There are indications for the latter hypothesis as a lot of the repositories licensed under Open RAIL licenses seem to be related to models released by Stability.ai. To better understand the reason for the observed increased use of Open RAIL licenses, it will therefore be necessary to analyze the relationship and dependencies between repositories making use of these licenses. Such an analysis has been out of the scope of the analysis that we have conducted so far.
At the current stage, it is also too early to assess if the concerns encoded in the Open RAIL licenses will have a lasting impact on open source ML development.11 For now, the field is dominated by permissive open source licenses that are designed to reduce friction by minimizing restrictions and conditions for uses. This points to a set of community norms that prioritize technological progress and rapid iteration over responsible use of the technology.
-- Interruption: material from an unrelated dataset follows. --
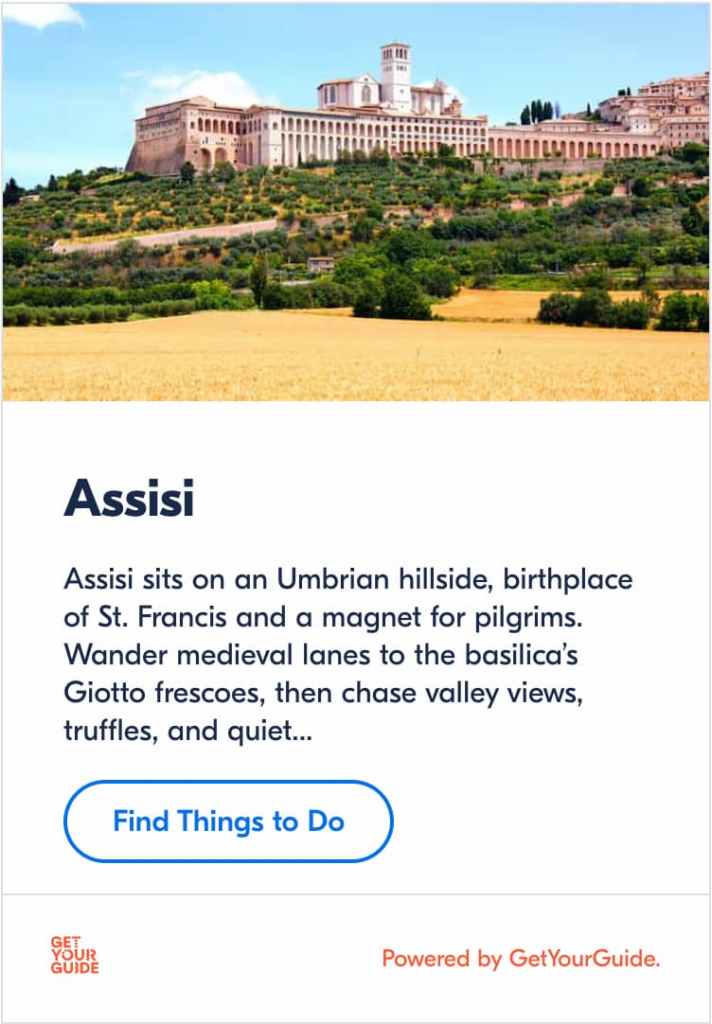Click the white cloud in the photo corner
This screenshot has width=712, height=1024.
point(40,14)
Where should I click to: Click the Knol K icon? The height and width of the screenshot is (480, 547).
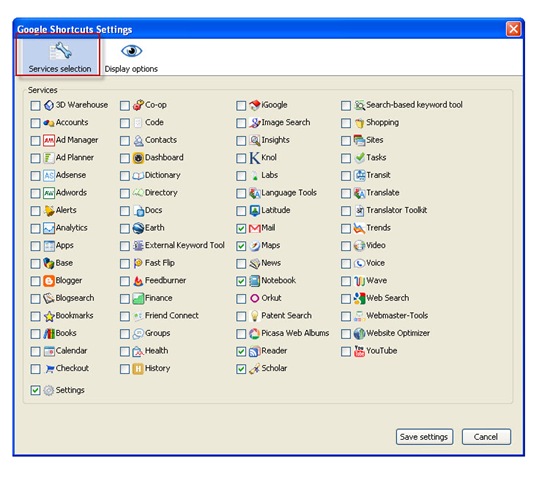click(255, 158)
Overall this means that the underlying idea to promote a responsible approach to AI development by embedding safeguards into licensing practices that have led to the development of the Open RAIL licenses has had a limited impact so far. With the field being dominated by permissive open source licenses, this means that calls for a regulation aimed at ensuring the responsible development of ML technologies will likely be met in the form of external regulation, such as the European Union's proposal for an AI Act12. An interesting consequence of this situation might be that broad regulatory efforts such as the AI act might impose conditions on the development of ML systems that will be hard to comply with for developers of openly licensed ML models.13 In such a situation, the Open RAIL licenses might end up being less of a tool for self-regulation based on community norms and become a tool for regulatory compliance.